This notebook is licensed under the MIT License. See the [LICENSE file](https://github.com/tommasocarraro/LTNtorch/blob/main/LICENSE) in the project root for details.

## Complementary Notebook: Appropriate Operators to Approximate Connectives and Quantifiers

This notebook is a complement to the tutorial on operators (2-grounding_connectives.ipynb).

Logical connectives are grounded in LTN using fuzzy semantics. However, while all fuzzy logic operators make sense when simply *querying* the language, not every operator is equally suited for *learning*.

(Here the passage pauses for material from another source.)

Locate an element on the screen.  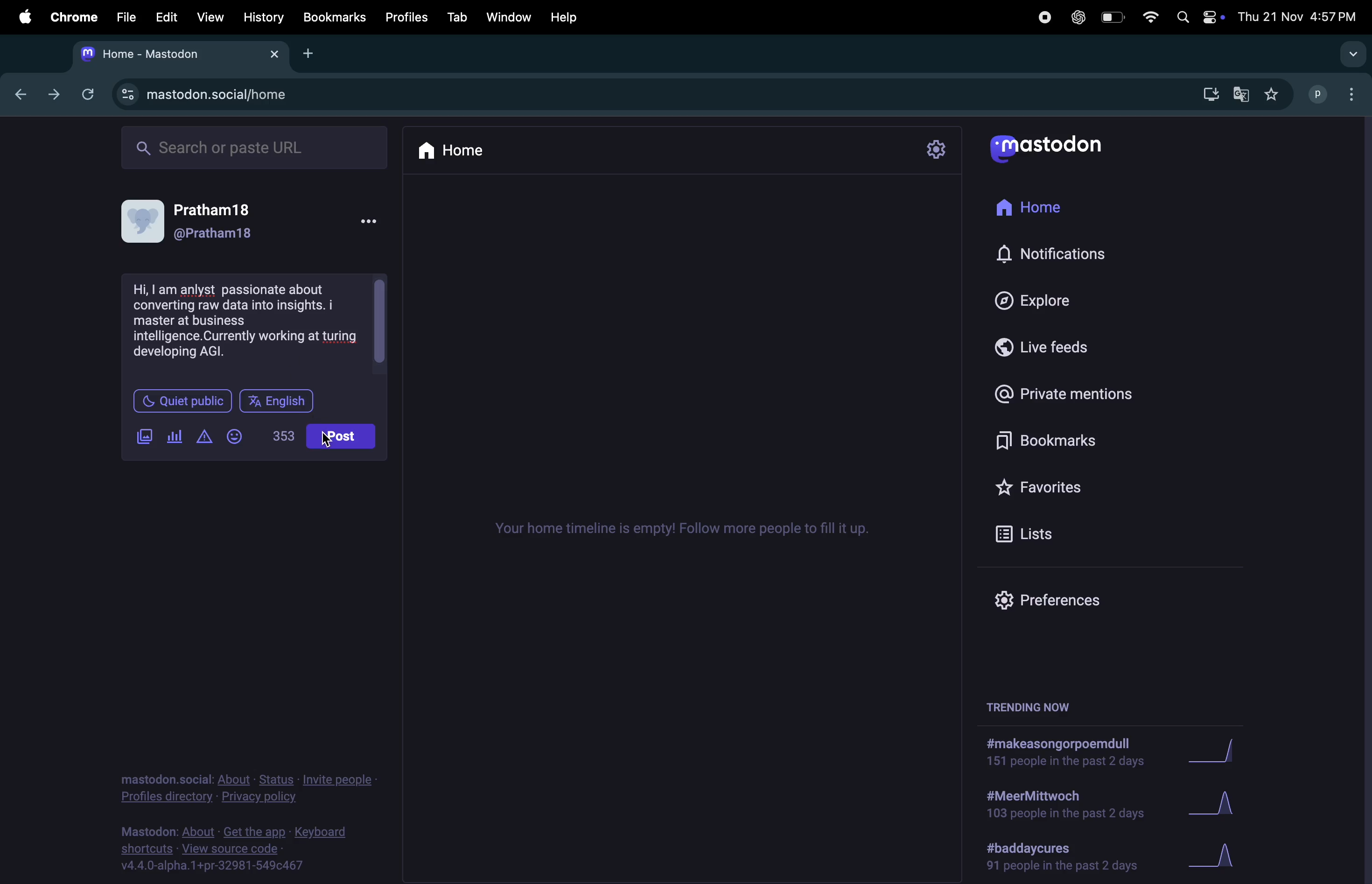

We will see common problems of some fuzzy semantics and which operators are better for the task of *learning*.

In [7]:
import ltn
import torch

### Querying

One can access the implementation of the most common fuzzy semantics in the `ltn.fuzzy_ops` module.
They are implemented using PyTorch primitives.

Here, we compare:
- the product t-norm: $u \land_{\mathrm{prod}} v = uv$,
- the Lukasiewicz t-norm: $u \land_{\mathrm{luk}} v = \max(u+v-1,0)$,
- the minimum aggregator: $\min(u_1,\dots,u_n)$,
- the p-mean error aggregator (generalized mean of the deviations w.r.t. the truth): $\mathrm{pME}(u_1,\dots,u_n) = 1 - \biggl( \frac{1}{n} \sum\limits_{i=1}^n (1-u_i)^p \biggr)^{\frac{1}{p}}$.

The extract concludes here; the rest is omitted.